Title: Innovative lithium prediction based on artificial neural networks and hyperspectral data: traditional v. active hyperspectral scanning systems at the Zinnwald deposit
Description:
To advance Europe's self-reliance in sustainably sourcing lithium, innovative exploration technologies that enhance the efficiency of both exploration and extraction are urgently required.
Lithium's role in rechargeable batteries necessitates advanced methods to support domestic resource development and meet rising demand.
This study evaluates artificial neural networks (ANN) combined with hyperspectral data for lithium prediction, comparing the HySpex Mjolnir S-620 sensor and the Technical Research Centre of Finland Oy's (VTT) novel active hyperspectral scanner (AHS).
The AHS employs a broadband short-wave infrared supercontinuum light source, avoiding dependency on external illumination and overcoming limitations of traditional systems in underground settings.

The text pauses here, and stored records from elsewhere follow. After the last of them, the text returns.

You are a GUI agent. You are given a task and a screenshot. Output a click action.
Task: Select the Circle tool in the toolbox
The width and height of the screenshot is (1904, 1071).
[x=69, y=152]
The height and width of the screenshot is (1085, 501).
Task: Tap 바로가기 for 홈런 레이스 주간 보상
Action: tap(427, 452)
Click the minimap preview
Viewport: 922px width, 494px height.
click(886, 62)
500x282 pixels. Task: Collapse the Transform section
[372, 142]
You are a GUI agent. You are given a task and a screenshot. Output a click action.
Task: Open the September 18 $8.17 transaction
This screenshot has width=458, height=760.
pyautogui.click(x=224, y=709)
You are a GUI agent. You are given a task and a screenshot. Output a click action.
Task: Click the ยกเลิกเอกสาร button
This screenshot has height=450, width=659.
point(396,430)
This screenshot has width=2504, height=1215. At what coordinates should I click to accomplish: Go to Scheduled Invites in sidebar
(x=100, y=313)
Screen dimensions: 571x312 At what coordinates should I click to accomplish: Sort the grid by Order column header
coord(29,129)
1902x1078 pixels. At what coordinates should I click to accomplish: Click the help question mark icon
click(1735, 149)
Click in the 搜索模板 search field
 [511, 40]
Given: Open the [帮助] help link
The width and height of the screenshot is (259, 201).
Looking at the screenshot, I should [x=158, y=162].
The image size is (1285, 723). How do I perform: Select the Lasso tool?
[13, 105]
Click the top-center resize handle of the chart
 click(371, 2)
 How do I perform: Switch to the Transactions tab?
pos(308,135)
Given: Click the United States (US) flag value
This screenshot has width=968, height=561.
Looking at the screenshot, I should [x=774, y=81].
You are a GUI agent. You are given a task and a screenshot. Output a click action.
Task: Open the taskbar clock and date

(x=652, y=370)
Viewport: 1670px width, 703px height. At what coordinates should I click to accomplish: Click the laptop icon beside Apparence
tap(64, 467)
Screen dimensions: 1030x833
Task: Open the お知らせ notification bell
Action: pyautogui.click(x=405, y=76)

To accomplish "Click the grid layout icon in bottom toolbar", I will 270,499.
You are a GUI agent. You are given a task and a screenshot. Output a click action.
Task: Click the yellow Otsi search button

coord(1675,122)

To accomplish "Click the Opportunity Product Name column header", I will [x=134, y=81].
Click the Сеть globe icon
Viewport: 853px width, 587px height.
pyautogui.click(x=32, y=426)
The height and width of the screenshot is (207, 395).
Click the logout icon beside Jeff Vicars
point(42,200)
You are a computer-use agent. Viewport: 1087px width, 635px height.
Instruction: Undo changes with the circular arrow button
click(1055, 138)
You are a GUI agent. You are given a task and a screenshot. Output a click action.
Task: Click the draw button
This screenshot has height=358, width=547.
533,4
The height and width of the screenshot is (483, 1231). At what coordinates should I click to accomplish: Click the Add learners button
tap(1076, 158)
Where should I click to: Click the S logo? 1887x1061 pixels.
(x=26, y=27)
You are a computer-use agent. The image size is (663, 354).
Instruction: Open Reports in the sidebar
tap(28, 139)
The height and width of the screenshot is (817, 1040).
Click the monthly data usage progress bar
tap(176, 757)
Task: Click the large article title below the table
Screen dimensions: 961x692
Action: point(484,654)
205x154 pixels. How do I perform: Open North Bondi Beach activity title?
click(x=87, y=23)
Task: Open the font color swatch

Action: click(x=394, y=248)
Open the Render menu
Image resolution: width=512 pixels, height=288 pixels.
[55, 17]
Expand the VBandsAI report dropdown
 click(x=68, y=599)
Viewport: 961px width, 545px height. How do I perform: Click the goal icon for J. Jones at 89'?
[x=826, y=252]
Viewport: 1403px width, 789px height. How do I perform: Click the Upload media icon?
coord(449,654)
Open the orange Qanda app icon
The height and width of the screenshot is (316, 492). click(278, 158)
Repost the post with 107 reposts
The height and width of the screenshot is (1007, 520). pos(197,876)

At Germany's Zinnwald/Cínovec greisen deposit, lithium prediction was achieved via ANN trained on portable X-ray fluorescence (pXRF)-derived rubidium data, a proxy for lithium in zinnwaldite-rich mineralization.
Hyperspectral processing extracted diagnostic absorption features (e.
g.
band ratios, minimum wavelength mapping) and classified lithium-bearing minerals.
The ANN model produced a high-resolution lithium concentration map, demonstrating the AHS's ability to enhance mine-face characterization for both detailed exploration and operational workflows, such as grade control.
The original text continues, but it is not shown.